By PAT HARTMAN
When does a trip become a quest? When the traveler is in search of a specific object or goal. In the case of David Farley, the goal has caused some raised eyebrows. Mike Barish, a New York freelancer who is fond of sports and whiskey, and also a TravelTalk blogger at Gadling, looks into the peculiar mission of this travel writer who has just published a book called An Irreverent Curiosity. Barish says Farley has written:
a truly enjoyable, educational and funny chronicle of his time in Calcata, Italy searching for Jesus’ foreskin…Along the way, he met a wide array of locals, each quirkier than the last. He deceived priests at the Vatican, befriended a woman who talks to birds and managed to put a tiny village back on the map.
Farley had visited the little Italian village of Calcata before, when he and his wife lived in Rome, and found a rather weird place populated by even weirder people — in the best possible way, of course — artists, mystics, actors, and other kinds of bohemians. What brought him back? Farley has written travel articles for the New York Times, the Washington Post, and quite a few other publications, and his essays have appeared in several anthologies published by Travelers’ Tales, so it’s not unusual that he should go to Italy. But what motivated this unusual mission?
We checked out David Farley’s own site, the better to, so to speak, flesh out the story. The holy relic was once in the keeping of the legendary emperor Charlemagne, but at some point in history was stolen by a soldier and somehow ended up in Calcata. Apparently, like any holy relic worthy of the name, it was responsible for a certain number of miracles, and people began making pilgrimages to the mountain town. Then, in 1983, the object was stolen. And to find out what happened after that… we would have to read the book, wouldn’t we?

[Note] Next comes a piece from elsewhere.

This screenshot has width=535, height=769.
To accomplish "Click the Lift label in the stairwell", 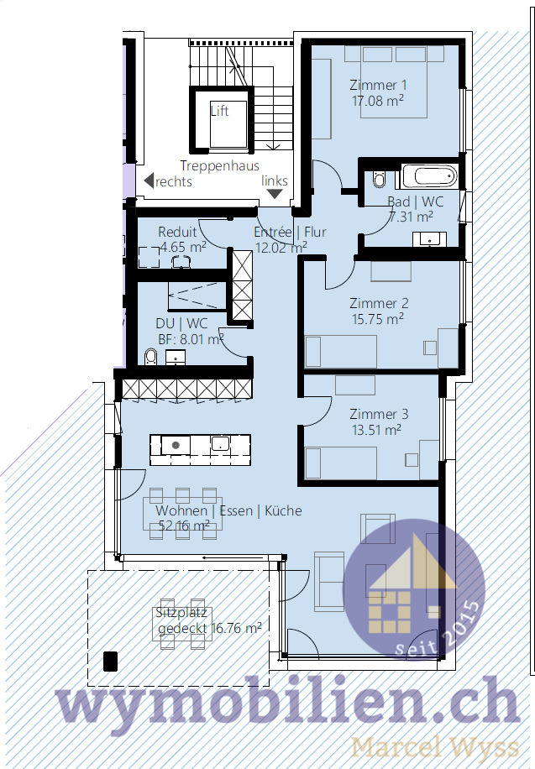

Speaking of Rome, it will surprise no one to learn that Kevin Dolgin has been there, and written about it in The Third Tower Up From the Road. He has some rather unusual theories which are aired in “The Nesting Habits of Roman Cars.” The question is, has Kevin discovered a whole new field ripe for scientific inquiry? Or is all this speculation the result of too much vino? It’s up to the reader to decide.